Upload your report in PDF format (up to 1 page including figures, so be concise!) to eLearn (Assignment 1) by __January 25 23:59, 2021__.
The late submission penalty is as follows:
  - submit <= 12 hrs late: 10% penalty (i.e., maximum grade is 90%) 
  - submit <= 24 hrs late: 30% penalty (i.e., maximum grade is 70%) 
  - submit > 24 hrs late: 50% penalty (i.e., maximum grade is 50%)

### GRADING 

This assignment constitutes **5% of your final grade**.

### HONOR CODE

You may discuss your ideas at high level with other students in the course.

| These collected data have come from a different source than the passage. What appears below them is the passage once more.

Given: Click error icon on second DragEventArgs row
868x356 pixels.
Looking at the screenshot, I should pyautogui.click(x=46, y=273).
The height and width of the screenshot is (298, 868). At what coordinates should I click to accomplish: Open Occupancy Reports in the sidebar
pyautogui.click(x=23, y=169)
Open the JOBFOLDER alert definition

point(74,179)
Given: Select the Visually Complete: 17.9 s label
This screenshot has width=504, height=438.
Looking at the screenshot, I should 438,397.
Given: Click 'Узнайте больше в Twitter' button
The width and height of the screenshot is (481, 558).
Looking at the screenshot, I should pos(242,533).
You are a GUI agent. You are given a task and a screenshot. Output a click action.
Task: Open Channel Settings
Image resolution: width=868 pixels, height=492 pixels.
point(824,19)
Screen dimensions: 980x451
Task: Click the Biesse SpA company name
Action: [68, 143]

However, you **should not copy** answers from anyone, or take reference to other students' answers and solutions directly.

In [None]:
### Install the below libraries if you haven't

# !pip install pytrends
# !pip install matplotlib
# !pip install plotly

In [None]:
# Set Logger

import logging
logging.basicConfig(level=logging.DEBUG,
                    format='%(asctime)s %(name)-12s %(levelname)-8s %(message)s',
                    datefmt='%m-%d %H:%M:%S')
logger = logging.getLogger(__name__)

In [None]:
# Connect to Google
from pytrends.request import TrendReq

pytrends = TrendReq(hl='en-US', tz=-480)

## Example 1: Curious about the popularity of BTS
### My question
**When does BTS get the half of the current popularity?**<br/>
It is hard to directly answer "when does BTS get the popularity?" because the definition of "get the popularity" is vague.

### Predict the answer
As their popularity goes up rapidly in the recent two years, the answer might be 2018.

### Data collection

In [None]:
keywords = ["BTS"]
pytrends.build_payload(keywords, geo='SG', timeframe='2017-01-01 2021-01-03', cat=0)
df = pytrends.interest_over_time()
df.reset_index(inplace=True)

In [None]:
import plotly.express as px
fig = px.line(df, x="date", y="BTS", title='BTS popularity in Google Search')
fig.show()

### Comparison

It is found that the search intentions are more complicated than the popularity of certain items/pesons/events because search might be triggered by other factors rather than their fame/popularity. <br/>
Two peaks are exactly when the concert at the national stadium was announced and tickets went on a sale. See https://www.bandwagon.asia/articles/bts-to-perform-in-singapore-in-january

## Example 2: Haze and Google Trends

### My question
**Does 'haze' search correlate to when haze actually happened?** <br/>
It might be challenging to search old news about haze (to know when it happened), but it's an interesting question.

### Predict the answer
When haze occurs, people would like to know when it will end or what kind of items (e.g., mask) I need, etc. Thus, I think the haze search and offline haze event are well aligned.

### Data Collection


In [None]:
keywords = ["Haze"]
pytrends.build_payload(keywords, geo='SG', timeframe='2004-01-01 2021-01-03', cat=0)
df = pytrends.interest_over_time()
df.reset_index(inplace=True)

In [None]:
import plotly.express as px
fig = px.line(df, x="date", y="Haze", title='Haze popularity in Google Search')
fig.show()

### Comparison

The biggest peak at 2013 was aligned with the worst haze, ["causing record high levels of pollution in Singapore and several parts of Malaysia."](https://en.wikipedia.org/wiki/2013_Southeast_Asian_haze#:~:text=The%202013%20Southeast%20Asian%20haze%20was%20notable%20for%20causing%20record,the%201997%20Southeast%20Asian%20Haze)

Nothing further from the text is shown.